To do: Please write every entry out again, exactly as it reads below.

Data extract:

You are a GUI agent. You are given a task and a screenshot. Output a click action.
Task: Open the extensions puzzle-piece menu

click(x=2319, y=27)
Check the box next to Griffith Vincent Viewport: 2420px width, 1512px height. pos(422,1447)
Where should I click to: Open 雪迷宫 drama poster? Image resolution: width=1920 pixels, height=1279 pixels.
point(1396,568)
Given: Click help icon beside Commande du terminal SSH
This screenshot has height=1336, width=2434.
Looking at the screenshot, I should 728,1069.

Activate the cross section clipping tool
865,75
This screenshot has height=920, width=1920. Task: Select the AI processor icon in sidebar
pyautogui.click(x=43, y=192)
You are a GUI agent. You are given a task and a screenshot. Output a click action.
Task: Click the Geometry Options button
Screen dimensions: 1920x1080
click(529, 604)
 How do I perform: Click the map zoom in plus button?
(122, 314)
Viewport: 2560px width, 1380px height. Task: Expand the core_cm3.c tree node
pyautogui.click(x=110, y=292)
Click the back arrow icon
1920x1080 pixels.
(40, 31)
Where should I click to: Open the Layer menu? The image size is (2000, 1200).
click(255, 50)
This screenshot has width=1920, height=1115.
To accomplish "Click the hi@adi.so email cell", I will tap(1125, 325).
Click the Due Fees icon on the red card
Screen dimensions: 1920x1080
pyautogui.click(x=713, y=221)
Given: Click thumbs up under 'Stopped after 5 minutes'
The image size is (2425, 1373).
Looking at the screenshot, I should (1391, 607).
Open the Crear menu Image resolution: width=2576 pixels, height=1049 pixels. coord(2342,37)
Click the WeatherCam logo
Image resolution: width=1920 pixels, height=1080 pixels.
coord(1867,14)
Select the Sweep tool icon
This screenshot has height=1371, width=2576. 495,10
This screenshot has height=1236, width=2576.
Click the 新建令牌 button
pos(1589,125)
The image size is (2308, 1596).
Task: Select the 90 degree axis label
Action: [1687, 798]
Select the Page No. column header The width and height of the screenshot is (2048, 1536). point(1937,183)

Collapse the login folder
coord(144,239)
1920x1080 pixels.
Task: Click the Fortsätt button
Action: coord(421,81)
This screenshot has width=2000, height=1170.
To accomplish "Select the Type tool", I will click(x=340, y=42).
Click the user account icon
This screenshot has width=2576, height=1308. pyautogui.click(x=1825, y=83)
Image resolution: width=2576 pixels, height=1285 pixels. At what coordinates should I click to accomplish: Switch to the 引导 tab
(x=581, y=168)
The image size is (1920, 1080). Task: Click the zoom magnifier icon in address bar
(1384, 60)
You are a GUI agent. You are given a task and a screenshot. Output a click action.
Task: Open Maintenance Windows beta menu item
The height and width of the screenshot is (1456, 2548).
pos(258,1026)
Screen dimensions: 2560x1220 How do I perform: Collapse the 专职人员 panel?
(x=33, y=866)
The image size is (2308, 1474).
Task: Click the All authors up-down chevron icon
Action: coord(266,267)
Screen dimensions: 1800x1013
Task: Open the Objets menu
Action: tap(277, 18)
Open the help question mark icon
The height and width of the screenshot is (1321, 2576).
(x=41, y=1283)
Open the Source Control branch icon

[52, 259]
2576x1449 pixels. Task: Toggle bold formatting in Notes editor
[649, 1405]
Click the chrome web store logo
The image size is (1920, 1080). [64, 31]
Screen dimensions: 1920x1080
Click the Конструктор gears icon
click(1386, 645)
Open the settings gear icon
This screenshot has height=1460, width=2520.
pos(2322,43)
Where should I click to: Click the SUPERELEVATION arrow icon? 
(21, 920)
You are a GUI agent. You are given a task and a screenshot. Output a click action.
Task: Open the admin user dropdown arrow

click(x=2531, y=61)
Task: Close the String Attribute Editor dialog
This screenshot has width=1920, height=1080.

Result for this task:
You are a GUI agent. You are given a task and a screenshot. Output a click action.
Task: Open the extensions puzzle-piece menu

click(x=2319, y=27)
Check the box next to Griffith Vincent Viewport: 2420px width, 1512px height. pos(422,1447)
Where should I click to: Open 雪迷宫 drama poster? Image resolution: width=1920 pixels, height=1279 pixels.
point(1396,568)
Given: Click help icon beside Commande du terminal SSH
This screenshot has height=1336, width=2434.
Looking at the screenshot, I should 728,1069.

Activate the cross section clipping tool
865,75
This screenshot has height=920, width=1920. Task: Select the AI processor icon in sidebar
pyautogui.click(x=43, y=192)
You are a GUI agent. You are given a task and a screenshot. Output a click action.
Task: Click the Geometry Options button
Screen dimensions: 1920x1080
click(529, 604)
 How do I perform: Click the map zoom in plus button?
(122, 314)
Viewport: 2560px width, 1380px height. Task: Expand the core_cm3.c tree node
pyautogui.click(x=110, y=292)
Click the back arrow icon
1920x1080 pixels.
(40, 31)
Where should I click to: Open the Layer menu? The image size is (2000, 1200).
click(255, 50)
This screenshot has width=1920, height=1115.
To accomplish "Click the hi@adi.so email cell", I will tap(1125, 325).
Click the Due Fees icon on the red card
Screen dimensions: 1920x1080
pyautogui.click(x=713, y=221)
Given: Click thumbs up under 'Stopped after 5 minutes'
The image size is (2425, 1373).
Looking at the screenshot, I should (1391, 607).
Open the Crear menu Image resolution: width=2576 pixels, height=1049 pixels. coord(2342,37)
Click the WeatherCam logo
Image resolution: width=1920 pixels, height=1080 pixels.
coord(1867,14)
Select the Sweep tool icon
This screenshot has height=1371, width=2576. 495,10
This screenshot has height=1236, width=2576.
Click the 新建令牌 button
pos(1589,125)
The image size is (2308, 1596).
Task: Select the 90 degree axis label
Action: [1687, 798]
Select the Page No. column header The width and height of the screenshot is (2048, 1536). point(1937,183)

Collapse the login folder
coord(144,239)
1920x1080 pixels.
Task: Click the Fortsätt button
Action: coord(421,81)
This screenshot has width=2000, height=1170.
To accomplish "Select the Type tool", I will click(x=340, y=42).
Click the user account icon
This screenshot has width=2576, height=1308. pyautogui.click(x=1825, y=83)
Image resolution: width=2576 pixels, height=1285 pixels. At what coordinates should I click to accomplish: Switch to the 引导 tab
(x=581, y=168)
The image size is (1920, 1080). Task: Click the zoom magnifier icon in address bar
(1384, 60)
You are a GUI agent. You are given a task and a screenshot. Output a click action.
Task: Open Maintenance Windows beta menu item
The height and width of the screenshot is (1456, 2548).
pos(258,1026)
Screen dimensions: 2560x1220 How do I perform: Collapse the 专职人员 panel?
(x=33, y=866)
The image size is (2308, 1474).
Task: Click the All authors up-down chevron icon
Action: coord(266,267)
Screen dimensions: 1800x1013
Task: Open the Objets menu
Action: tap(277, 18)
Open the help question mark icon
The height and width of the screenshot is (1321, 2576).
(x=41, y=1283)
Open the Source Control branch icon

[52, 259]
2576x1449 pixels. Task: Toggle bold formatting in Notes editor
[649, 1405]
Click the chrome web store logo
The image size is (1920, 1080). [64, 31]
Screen dimensions: 1920x1080
Click the Конструктор gears icon
click(1386, 645)
Open the settings gear icon
This screenshot has height=1460, width=2520.
pos(2322,43)
Where should I click to: Click the SUPERELEVATION arrow icon? 
(21, 920)
You are a GUI agent. You are given a task and a screenshot. Output a click action.
Task: Open the admin user dropdown arrow

click(x=2531, y=61)
Task: Close the String Attribute Editor dialog
This screenshot has width=1920, height=1080.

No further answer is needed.